【KLマーケット解説4】ミッドマーケットの主流業態はSPA
マレーシアの百貨店や高級モールに軒を連ねる欧米ブランドショップの多くは、ブランド商と呼ばれるプレイヤーがフランチャイズ的に展開しています。そのため、個人店を除いて日本のようなセレクトショップチェーンは少なく、ローカルのアパレルメーカーやバッグ・靴メーカーもありますが外資勢に押され気味です。
また、マレーシアのファッションの主戦場であるモールでは、SPA(製造小売業)業態が中心で、かつては香港のSPA企業が席捲していましたが、今はグローバルなSPA企業の進出により影が薄くなっています。
◆ブランド商
マレーシアでは、クラブ21、ウィンタイ、FJベンジャミン、ロイヤルスポーティングハウスなどのシンガポールや香港を本国とする企業がメジャーです。
かつてはラグジュアリーブランドやイギリスの中級ブランドが主でしたが、ウィンタイ(ユニクロ、トップショップ、香港it)、ロイヤルスポーティングハウス(ザラ、ボッシーニ)、FJベンジャミン(ギャップ)のようにSPAやセレクトショップの現地展開も手がけるようになり、ブランド商の存在感はますます増しています。
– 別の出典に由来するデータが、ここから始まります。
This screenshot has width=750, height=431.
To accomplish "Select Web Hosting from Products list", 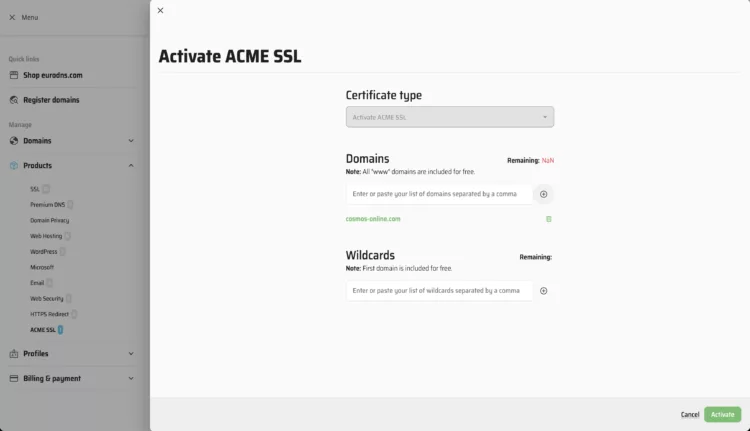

日本ブランドは、三越伊勢丹と提携し日本法人を設立しているクラブ21での取り扱いがほとんどとなっています。
(写真 ウィンタイが手がけるユニクロ)
◆ローカルメーカー
バッグブランドのボニア(マレーシア)、ライフスタイル提案のブリティッシュインディア(マレーシア)などがメジャーです。百貨店の平場で展開してきたアパレルやファッションメーカーは、モールにあるグローバルなプレイヤーに押され気味ですが、服飾雑貨などではまだ存在感を示しています。また、一部ではオリジナルブランドを開発し、モールでの出店を増やしているプレイヤーも存在しています。
(写真 中高級モールや百貨店には必ず出店しているボニア)
◆SPA
H&M(スウェーデン)、ジョルダーノ(香港)は現地法人で出店しており、パディーニ(マレーシア)はローカルSPA企業です。
モールに出店しているほとんどのファッション業態はSPAであり、大きくグローバル、香港、ローカルのプレイヤーに分けられますが、グローバル系の人気が圧倒的です。一方で、ローカルのパディーニは主力業態パディーニの他、カジュアル業態シード、シューズ業態VINCCIなどの業態ミックスで店舗展開を広げています。